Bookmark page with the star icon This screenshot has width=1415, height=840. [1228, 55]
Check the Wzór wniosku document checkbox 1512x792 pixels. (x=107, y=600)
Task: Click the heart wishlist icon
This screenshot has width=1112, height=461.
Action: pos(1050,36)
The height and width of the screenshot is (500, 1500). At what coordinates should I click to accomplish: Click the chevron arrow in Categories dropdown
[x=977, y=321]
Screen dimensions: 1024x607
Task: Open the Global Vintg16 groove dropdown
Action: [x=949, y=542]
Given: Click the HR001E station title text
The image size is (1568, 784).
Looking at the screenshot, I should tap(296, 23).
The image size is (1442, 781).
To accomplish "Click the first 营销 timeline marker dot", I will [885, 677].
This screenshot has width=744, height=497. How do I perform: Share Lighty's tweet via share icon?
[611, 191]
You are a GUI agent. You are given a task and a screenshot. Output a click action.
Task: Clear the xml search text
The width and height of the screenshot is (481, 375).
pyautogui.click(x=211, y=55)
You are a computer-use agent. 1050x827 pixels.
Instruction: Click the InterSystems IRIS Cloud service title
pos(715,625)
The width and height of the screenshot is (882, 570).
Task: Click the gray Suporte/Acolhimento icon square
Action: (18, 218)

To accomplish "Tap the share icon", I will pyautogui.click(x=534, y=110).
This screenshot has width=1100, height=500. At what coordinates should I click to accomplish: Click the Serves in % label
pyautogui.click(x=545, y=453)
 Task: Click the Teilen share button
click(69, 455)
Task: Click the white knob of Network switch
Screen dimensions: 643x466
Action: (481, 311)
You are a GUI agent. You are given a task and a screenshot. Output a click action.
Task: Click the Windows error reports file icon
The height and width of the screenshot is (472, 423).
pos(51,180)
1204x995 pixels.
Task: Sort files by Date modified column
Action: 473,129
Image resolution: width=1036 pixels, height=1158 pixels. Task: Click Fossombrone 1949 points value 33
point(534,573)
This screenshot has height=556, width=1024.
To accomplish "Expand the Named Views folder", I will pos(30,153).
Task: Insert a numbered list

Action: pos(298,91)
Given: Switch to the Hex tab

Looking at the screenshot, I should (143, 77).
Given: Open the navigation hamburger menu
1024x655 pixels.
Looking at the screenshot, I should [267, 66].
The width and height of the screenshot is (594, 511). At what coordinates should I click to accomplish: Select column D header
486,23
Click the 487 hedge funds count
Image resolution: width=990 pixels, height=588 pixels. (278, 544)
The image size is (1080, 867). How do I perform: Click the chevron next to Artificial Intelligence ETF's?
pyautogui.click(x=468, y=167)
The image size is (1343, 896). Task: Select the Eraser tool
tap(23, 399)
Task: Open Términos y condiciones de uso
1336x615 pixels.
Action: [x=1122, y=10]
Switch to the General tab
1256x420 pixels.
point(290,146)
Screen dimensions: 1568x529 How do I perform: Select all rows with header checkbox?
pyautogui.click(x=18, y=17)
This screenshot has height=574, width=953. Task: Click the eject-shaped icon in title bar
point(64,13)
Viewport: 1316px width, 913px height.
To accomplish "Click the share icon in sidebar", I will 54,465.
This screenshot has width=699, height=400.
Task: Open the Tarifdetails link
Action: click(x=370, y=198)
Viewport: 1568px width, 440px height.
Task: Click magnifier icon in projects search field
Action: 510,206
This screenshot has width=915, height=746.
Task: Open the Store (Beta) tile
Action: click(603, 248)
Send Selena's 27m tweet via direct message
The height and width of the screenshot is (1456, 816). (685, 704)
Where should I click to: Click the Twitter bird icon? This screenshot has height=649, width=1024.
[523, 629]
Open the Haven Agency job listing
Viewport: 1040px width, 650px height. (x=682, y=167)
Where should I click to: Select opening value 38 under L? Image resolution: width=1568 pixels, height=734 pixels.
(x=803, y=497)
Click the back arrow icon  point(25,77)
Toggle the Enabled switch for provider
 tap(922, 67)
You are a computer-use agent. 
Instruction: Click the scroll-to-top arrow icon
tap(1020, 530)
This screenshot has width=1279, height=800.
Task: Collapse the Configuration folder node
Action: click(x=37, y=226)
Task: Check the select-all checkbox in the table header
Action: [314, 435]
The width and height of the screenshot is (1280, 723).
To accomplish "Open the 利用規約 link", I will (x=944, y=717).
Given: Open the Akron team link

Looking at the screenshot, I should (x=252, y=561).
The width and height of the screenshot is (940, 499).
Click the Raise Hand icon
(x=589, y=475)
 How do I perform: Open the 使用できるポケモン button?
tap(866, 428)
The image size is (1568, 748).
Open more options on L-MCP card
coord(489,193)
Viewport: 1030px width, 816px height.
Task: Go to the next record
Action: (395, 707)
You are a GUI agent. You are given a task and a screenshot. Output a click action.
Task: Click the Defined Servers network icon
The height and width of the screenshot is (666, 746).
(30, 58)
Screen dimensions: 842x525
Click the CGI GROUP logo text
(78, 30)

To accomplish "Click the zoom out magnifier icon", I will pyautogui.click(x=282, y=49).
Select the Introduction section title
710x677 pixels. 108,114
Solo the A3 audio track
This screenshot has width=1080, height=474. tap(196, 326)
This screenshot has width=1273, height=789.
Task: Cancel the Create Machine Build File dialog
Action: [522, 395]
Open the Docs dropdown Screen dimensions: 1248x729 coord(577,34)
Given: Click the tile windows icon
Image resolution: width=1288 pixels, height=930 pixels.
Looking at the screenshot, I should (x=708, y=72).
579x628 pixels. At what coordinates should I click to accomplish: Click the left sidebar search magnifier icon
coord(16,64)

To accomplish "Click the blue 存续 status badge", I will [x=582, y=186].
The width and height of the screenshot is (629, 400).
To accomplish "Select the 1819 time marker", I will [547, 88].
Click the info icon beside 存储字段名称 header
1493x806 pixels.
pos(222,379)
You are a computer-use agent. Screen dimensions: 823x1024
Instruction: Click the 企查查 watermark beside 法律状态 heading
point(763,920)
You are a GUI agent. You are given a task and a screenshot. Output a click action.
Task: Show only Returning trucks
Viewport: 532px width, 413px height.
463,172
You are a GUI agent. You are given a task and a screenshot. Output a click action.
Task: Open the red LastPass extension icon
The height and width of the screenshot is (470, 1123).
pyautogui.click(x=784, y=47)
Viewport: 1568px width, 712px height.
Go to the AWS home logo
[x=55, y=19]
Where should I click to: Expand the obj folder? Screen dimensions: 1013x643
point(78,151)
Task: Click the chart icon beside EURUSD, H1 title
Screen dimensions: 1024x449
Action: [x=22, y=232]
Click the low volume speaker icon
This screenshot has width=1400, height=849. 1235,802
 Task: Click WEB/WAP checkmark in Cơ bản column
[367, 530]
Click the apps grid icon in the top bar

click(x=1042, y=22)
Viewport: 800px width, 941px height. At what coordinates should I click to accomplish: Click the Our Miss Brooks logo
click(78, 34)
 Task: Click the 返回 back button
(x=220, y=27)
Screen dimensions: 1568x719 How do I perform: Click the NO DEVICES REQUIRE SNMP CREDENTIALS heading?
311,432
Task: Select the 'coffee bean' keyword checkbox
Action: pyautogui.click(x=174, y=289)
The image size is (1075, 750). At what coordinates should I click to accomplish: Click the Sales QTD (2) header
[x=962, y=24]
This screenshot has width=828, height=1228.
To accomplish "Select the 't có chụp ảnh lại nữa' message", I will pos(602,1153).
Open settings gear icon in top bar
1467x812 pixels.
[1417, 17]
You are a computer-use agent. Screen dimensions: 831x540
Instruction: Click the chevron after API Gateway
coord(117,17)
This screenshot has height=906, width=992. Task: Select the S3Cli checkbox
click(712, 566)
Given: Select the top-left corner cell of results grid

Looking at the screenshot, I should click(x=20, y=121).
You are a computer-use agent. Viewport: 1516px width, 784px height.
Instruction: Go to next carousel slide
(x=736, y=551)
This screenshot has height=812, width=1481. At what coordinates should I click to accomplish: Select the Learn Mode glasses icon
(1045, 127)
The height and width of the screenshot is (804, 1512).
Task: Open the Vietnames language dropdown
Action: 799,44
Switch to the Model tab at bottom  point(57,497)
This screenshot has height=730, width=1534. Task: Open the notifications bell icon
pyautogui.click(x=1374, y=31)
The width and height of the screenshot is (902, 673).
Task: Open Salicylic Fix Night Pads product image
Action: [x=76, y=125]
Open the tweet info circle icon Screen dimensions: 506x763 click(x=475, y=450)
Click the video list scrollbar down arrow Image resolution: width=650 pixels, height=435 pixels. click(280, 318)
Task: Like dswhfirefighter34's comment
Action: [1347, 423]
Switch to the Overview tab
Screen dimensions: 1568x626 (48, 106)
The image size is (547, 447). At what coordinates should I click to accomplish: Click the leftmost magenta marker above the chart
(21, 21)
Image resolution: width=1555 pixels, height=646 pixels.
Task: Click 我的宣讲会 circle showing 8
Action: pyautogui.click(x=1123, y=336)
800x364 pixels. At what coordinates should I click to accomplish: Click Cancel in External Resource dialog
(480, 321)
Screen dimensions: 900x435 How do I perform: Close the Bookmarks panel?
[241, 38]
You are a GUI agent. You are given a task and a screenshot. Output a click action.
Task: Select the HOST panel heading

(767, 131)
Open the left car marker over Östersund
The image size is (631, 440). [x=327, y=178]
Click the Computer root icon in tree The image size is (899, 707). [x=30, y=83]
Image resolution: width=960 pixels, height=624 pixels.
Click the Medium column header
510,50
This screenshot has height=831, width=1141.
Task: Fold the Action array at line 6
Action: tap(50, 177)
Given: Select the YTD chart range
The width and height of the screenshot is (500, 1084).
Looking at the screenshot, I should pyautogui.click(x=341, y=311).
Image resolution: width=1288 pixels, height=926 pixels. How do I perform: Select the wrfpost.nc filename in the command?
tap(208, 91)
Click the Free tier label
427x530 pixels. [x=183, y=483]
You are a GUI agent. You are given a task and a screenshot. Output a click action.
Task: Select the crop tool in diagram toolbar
-------
*What you have to do*: All lines above between those holding "This screenshot has height=812, width=1481." and "Switch to the Model", inclusive, must be set down unchanged, and no other line may be included.

*Response below*:
This screenshot has height=812, width=1481. At what coordinates should I click to accomplish: Select the Learn Mode glasses icon
(1045, 127)
The height and width of the screenshot is (804, 1512).
Task: Open the Vietnames language dropdown
Action: 799,44
Switch to the Model tab at bottom  point(57,497)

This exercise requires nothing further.